A local ‘Businessperson of the Year’ has said a staggering 30,000 jobs could be created in Merseyside from ‘green energy’.
John Syvret, chief executive of Cammell Laird and this year’s winner of Liverpool Post Regional Business Awards, said more investment in nuclear and wind energy projects could bring 30,000 manufacturing and engineering jobs to Merseyside.
The bold statement came from the man at the head of Cammell Laird shipyard’s renaissance – a company which is active in the energy sector – at a round-table debate about skills and training in the green energy sector.
The panel, which included Howard Sloane, head of HR at Peel Ports, and Jerry Spencer, entrepreneurship manager at Liverpool Vision, said that it was vital to raise both skills and awareness of the green energy sector among young people.

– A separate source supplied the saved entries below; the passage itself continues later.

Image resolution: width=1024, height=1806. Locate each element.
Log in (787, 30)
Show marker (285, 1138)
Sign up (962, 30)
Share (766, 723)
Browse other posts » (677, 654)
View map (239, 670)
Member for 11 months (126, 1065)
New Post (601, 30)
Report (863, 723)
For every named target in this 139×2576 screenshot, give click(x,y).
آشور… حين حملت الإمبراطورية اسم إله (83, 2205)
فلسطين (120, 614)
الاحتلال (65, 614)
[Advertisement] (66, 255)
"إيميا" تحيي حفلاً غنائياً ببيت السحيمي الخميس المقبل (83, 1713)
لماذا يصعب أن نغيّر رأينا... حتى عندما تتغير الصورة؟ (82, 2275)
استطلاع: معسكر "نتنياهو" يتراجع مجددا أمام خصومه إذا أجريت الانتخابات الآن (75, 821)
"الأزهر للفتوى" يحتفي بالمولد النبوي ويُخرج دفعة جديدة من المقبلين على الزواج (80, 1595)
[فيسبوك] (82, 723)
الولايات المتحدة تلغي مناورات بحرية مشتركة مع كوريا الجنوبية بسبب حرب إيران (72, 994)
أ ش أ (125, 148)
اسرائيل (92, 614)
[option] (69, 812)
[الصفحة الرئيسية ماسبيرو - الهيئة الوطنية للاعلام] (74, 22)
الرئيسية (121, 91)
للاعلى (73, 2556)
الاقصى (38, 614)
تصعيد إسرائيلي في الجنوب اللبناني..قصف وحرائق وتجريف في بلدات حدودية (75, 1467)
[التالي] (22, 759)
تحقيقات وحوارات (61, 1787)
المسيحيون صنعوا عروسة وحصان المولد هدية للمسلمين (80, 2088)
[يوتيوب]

Mr Spencer told JMU Journalism: “Mr Syvret believes there are missed opportunities around offshore wind, which is largely occasioned by mistaken government and local government decision-making and policy on supporting green business and developing the green economy.”
At the discussion, Mr Syvret claimed that if the government gave the go-ahead for more nuclear power stations the economic benefits for the city region could be huge.
He called for “political will” to strengthen the UK’s manufacturing sector.
Speaking at the event, he said: “If we really want to help our local communities then we need support. We are not asking for financial help – just the political will.
“We could create 30,000 jobs over the next couple of decades in the green energy sector. The UK should have started building new nuclear power stations 10 years ago.
“We need to be manufacturing ourselves but there needs to be political will.”
The Cammell Laird boss also hit out at the UK’s lack of offshore developments, adding: “The first phase of the offshore programme has pretty much bypassed the UK.
“There is a massive opportunity in offshore energy. We have the ability to quadruple in size if we were able to capture more of that market.”
Presently, components of wind turbines are manufactured in Europe and elsewhere and shipped to the UK to be assembled.